Can I just ask what people use their children's allowance for? Our intention is to open a bank account for our daughter, pay it into there and should she need something specific to her needs (towards private SALT, sensory resources etc) we will use this money to contribute towards the cost. It's important to us to separate it, as it is technically for our daughter and her needs and not just a top up of our income.

With this is mind, and I suppose to reluctantly play devils advocate, I am curious as to what people use the allowance for as all I am seeing on the "wait time" forum are comments of impatience & urgency to get the allowance?

It’s massively more expensive raising a child with the level of need that would attract DLA. Eg swimming lessons £80 a month as a posed to £15 plus limitless swimming near us. Holidays are more expensive because we need more rooms than you would expect or different ways to get to where we need to be (eg taxi or car and parking instead of train/bus). Clothes are more expensive because they need to be of a particular type or are worn out quicker, etc etc. you can use separate accounts or lump it in but it is HIGHLY unlikely you would ever gain from the situation. Track it for a few months if you are worried.
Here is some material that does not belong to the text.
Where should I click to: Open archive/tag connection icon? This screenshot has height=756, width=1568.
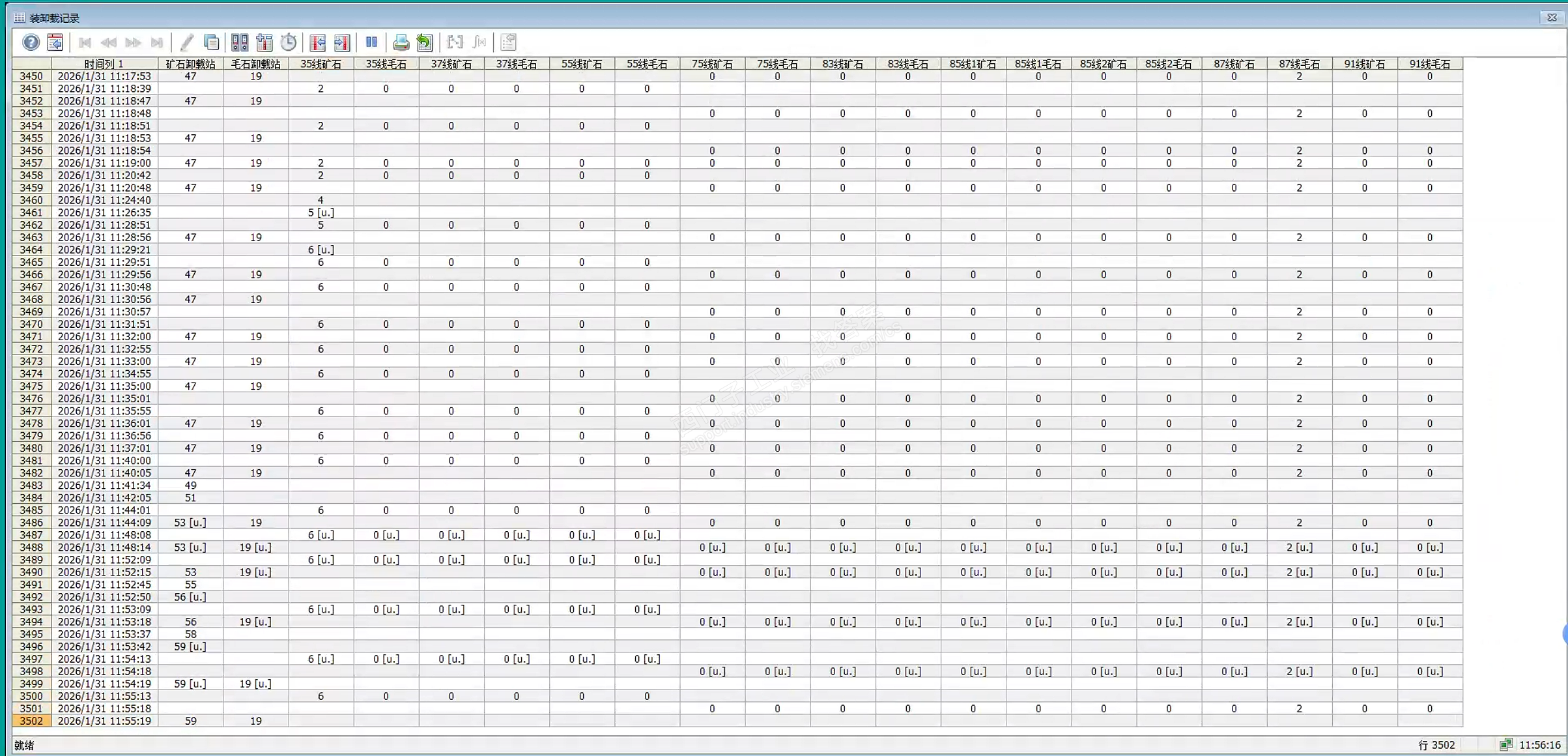240,42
DSs’ benefits go into the family pot. That is perfectly acceptable. It doesn’t have to be kept separate. We spend far more on their needs than we receive for them, anyway. For example, higher gas, electric, water, food, fuel and parking costs, equipment/products for DS1 that aren’t otherwise funded (including all the things we get in the hope they may help but they don’t.), more extra-curricular clubs for DS2&3 (as physio/fitness and to aid emotional regulations/social skills/social interaction), costs associated with hospital stays, independent assessments, private ADHD assessment and ADHD medication titration for DS2, me not being able to work full-time… the costs are never-ending.

Be careful saving in DD’s name if she may not have capacity as an adult, may need social care support as an adult or means-tested benefits, or has an EHCP which may require enforcement via JR with the help of legal aid in DD’s name.
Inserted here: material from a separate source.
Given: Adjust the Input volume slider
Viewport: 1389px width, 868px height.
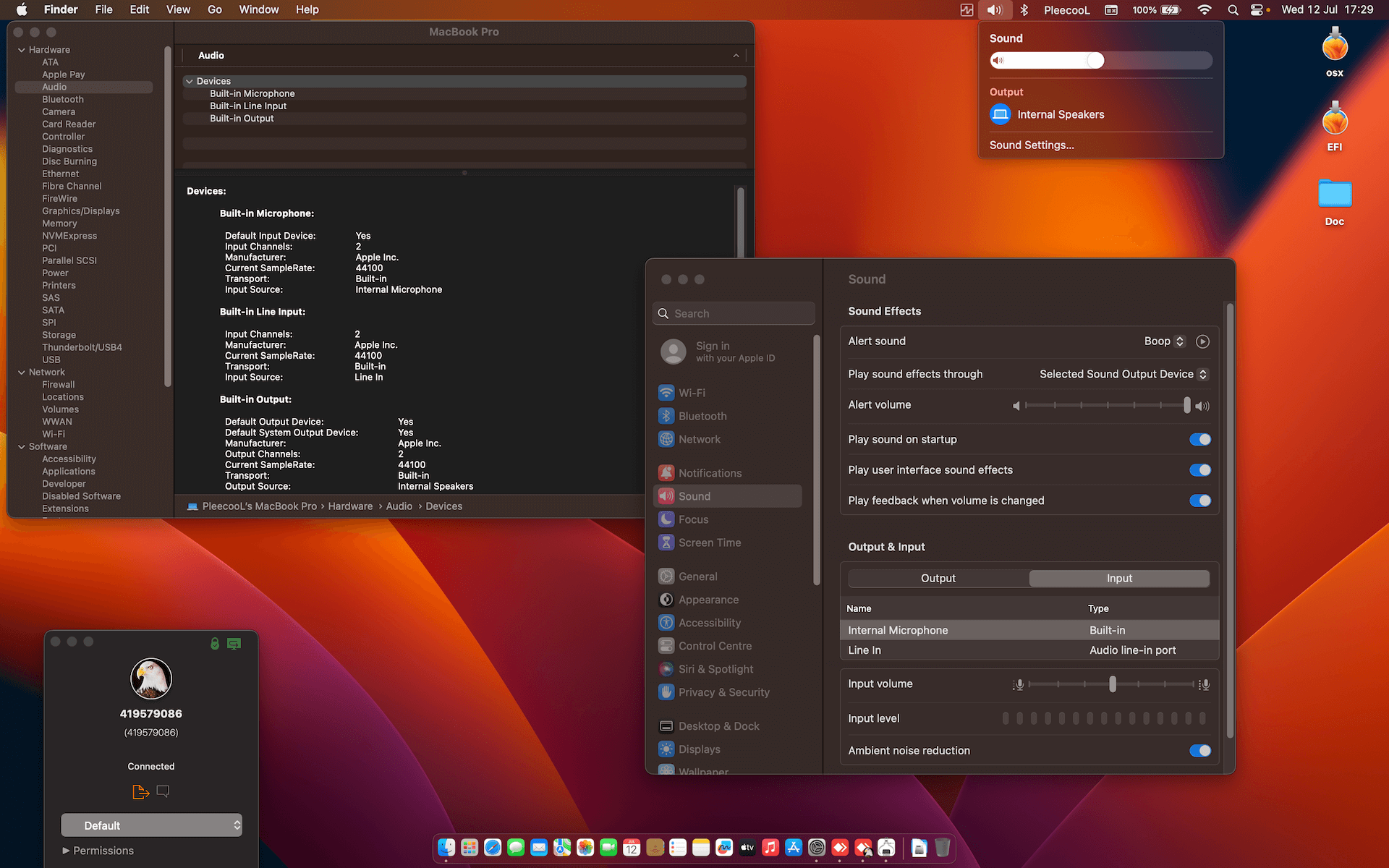Looking at the screenshot, I should [x=1112, y=684].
Does DD have an EHCP? If so, SALT can be included in there. You may have to appeal and you could use DLA towards an independent report for SENDIST, but it would be cheaper in the long run than ongoing independent SALT.

Although I’m not sure why a parent of a disabled DC would want to play devil's advocate, reluctantly or otherwise, about DLA other disabled DC have been deemed eligible for, especially given the despicable way some in the media portray disability benefits.
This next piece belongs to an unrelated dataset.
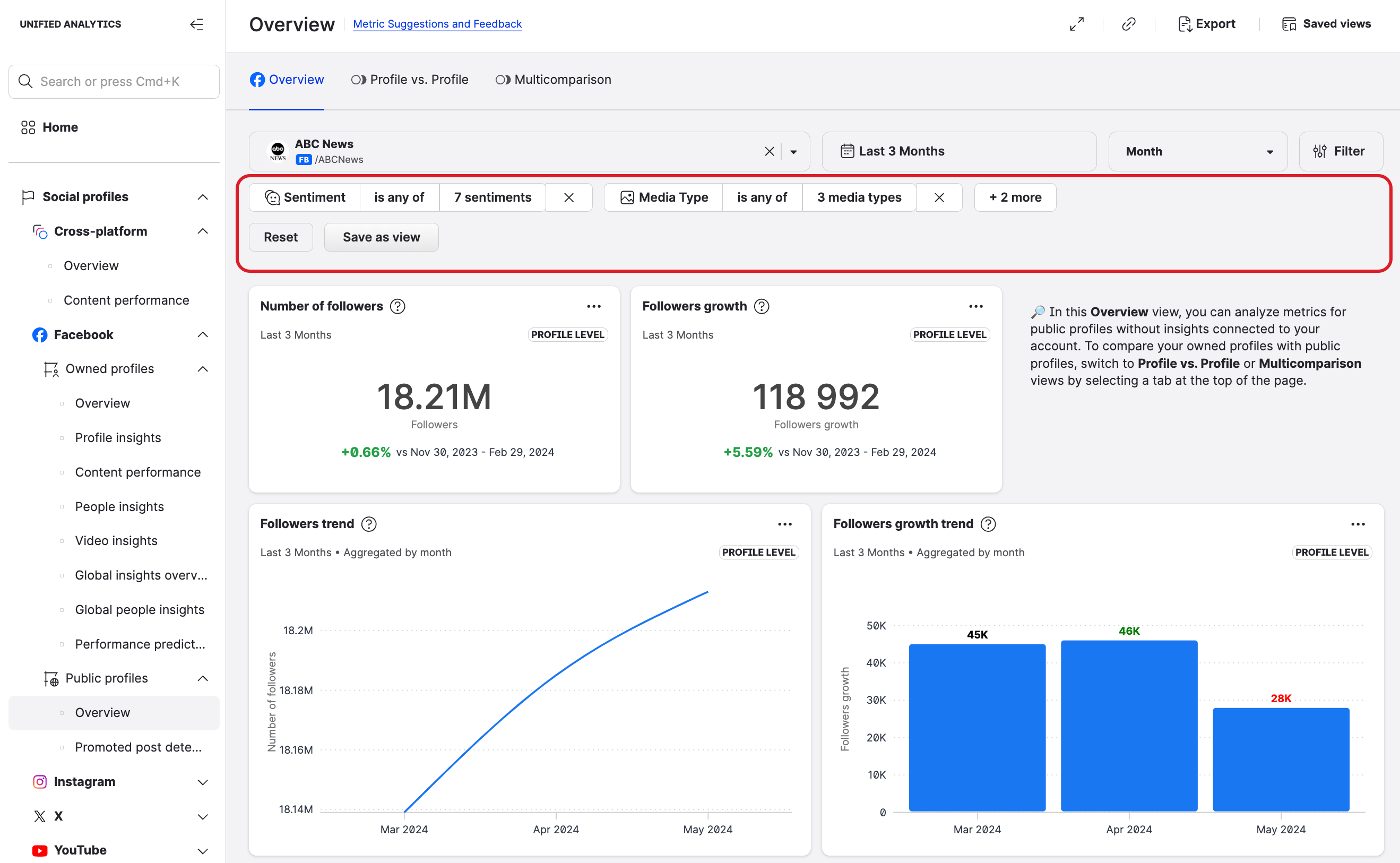
Task: Open three-dot menu on Followers growth card
Action: pos(975,306)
We do a different account in my name (also including Carer's), and it is almost entirely used for home education expenses.
With outgoings for that largely covered we'd usually then just absorb any sundry costs for anything else like extra/special food, surprise taxi if can't deal with bus to get home, extra clothes because others become suddenly unacceptable (etc etc) but if I felt it would help to keep a tally and take those costs out too, I would. As said above, it is fine to mix it into the family pot and I'd be amazed if you actually 'made a profit'.

I think feeling comfortable about it is really important. One of the reasons I find it so upsetting when the arsehole brigade are insinuating that families are exploiting their disabled children is that that would be my nightmare. I also don’t like the explanation I would have to give for them to understand the magnitude of the injustice they are proposing. I don’t want to list the things I do or the things I can’t do. It helps enormously but it doesn’t replace a wage, or a future, or freedom not to be alert 24/7 365 for life.

I pay it into a separate account along with child benefit. I use it to pay for some childcare (DS needs 1:1 after school), some bits of equipment, and some SEN activity groups.

It's not just DLA that some people are so 'urgent and impatient for'. DLA unlocks carer's allowance for many parents which help towards family costs as many are unable to work due to childs extra needs

I think in some ways, receiving DLA can feel validating too as it is a recognition that your child requires additional support. The waiting times are crazy and can add a level
of stress when many are already struggling.

Often, places will accept DLA as proof of disability for things such as carers passes, blue badges, other benefits etc. It can trigger many things.

We are very fortunate that we are both able to work full time despite our sons needs but many aren’t able to and the additional money is essential. It feels unfair to refer to it as impatient or imply the urgency isn’t real.

We've been receiving dla for over 10 years. It's been spent on ot, salt, a specialist bed, multiple communication aids, specialist sensory equipment, renting a private swimming pool, going to the sensory centre, a specialist group for ds, home eduation expenses, additional rent as ds needed the extra space. He gets whatever he needs and frankly dla has been a drop in the ocean in regards to the extra costs we've had due to his needs.

The money has always been in my account. Ds will not have capacity when he turns 18. Any money in his name is a huge issue in that regard.